Battery replacements have been repeatedly debunked and put to bed, we even wrote about it this month that with the latest research on battery replacements and from this in Ireland our estimations show that less than 0.3% of BEVs on the road have had a battery replacement outside of any recalls. The other main concern is that of battery health and there are tools such as those provided by AVILOO that are already here in Ireland to help give confidence to the battery health, and thus resale value of a second-hand car.

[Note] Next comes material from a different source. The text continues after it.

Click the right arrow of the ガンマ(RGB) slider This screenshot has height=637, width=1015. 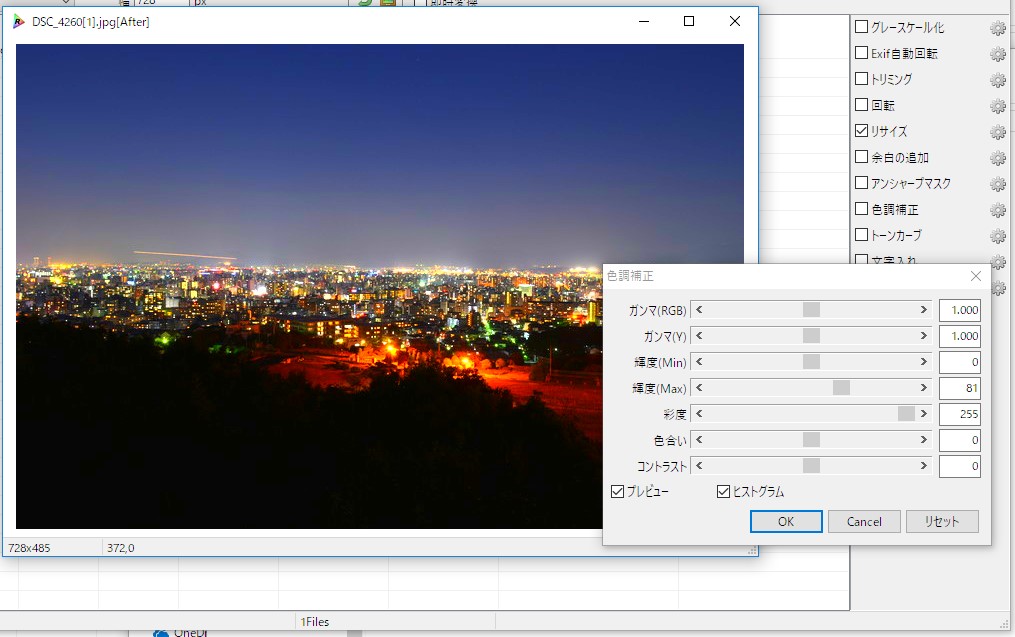[x=921, y=309]
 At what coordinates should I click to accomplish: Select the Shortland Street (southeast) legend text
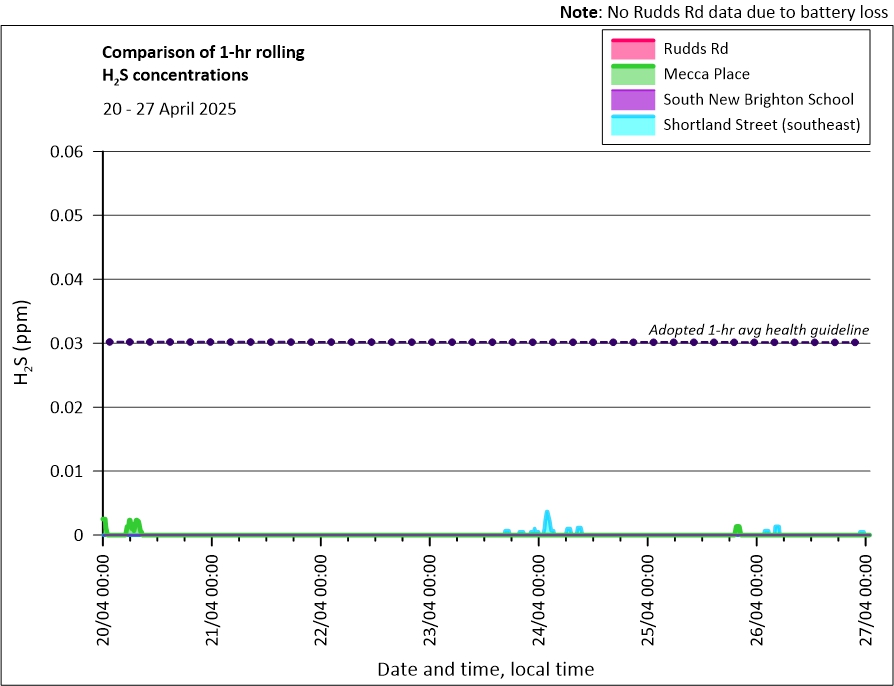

With that, resale values are of concern, with large depreciation being reported in some cases. This has been a combination of where EV pricing has come from to where it is now. For those who bought over 2 years ago, many have seen the price of their vehicle’s list price drop for a new model, in some cases by tens of thousands of euros. This means that their more expensive purchase has a depreciation rate that comes from a new, less expensive price point for the same model and not what they paid for it. This is a tough situation to be in. We have seen a tough market across all fuels types in the past few years however due to a correction from the overpriced market post-Brexit and the pandemic restrictions, EVs are on the tougher end of this due to these pricing shifts. We expect this to continue for the next while, just not anywhere near to the level as seen in the past year. The glimmer of hope here is that BEVs are now approaching price parity to their ICE equivalents, and in some cases have already significantly undercut them. All of this will lead to more affordable EVs in the first instance, and for a second-hand market to grow with affordable offerings.


The answer is, it’s complex and there are a lot of factors influencing sales. The current media narrative adds to this and can be seen to be particularly negative around and to EVs. This is mainly due to lack of understanding and the continued use of debunked myths, ones that are continued to be used out of misunderstanding in the majority, rather than completely with malice.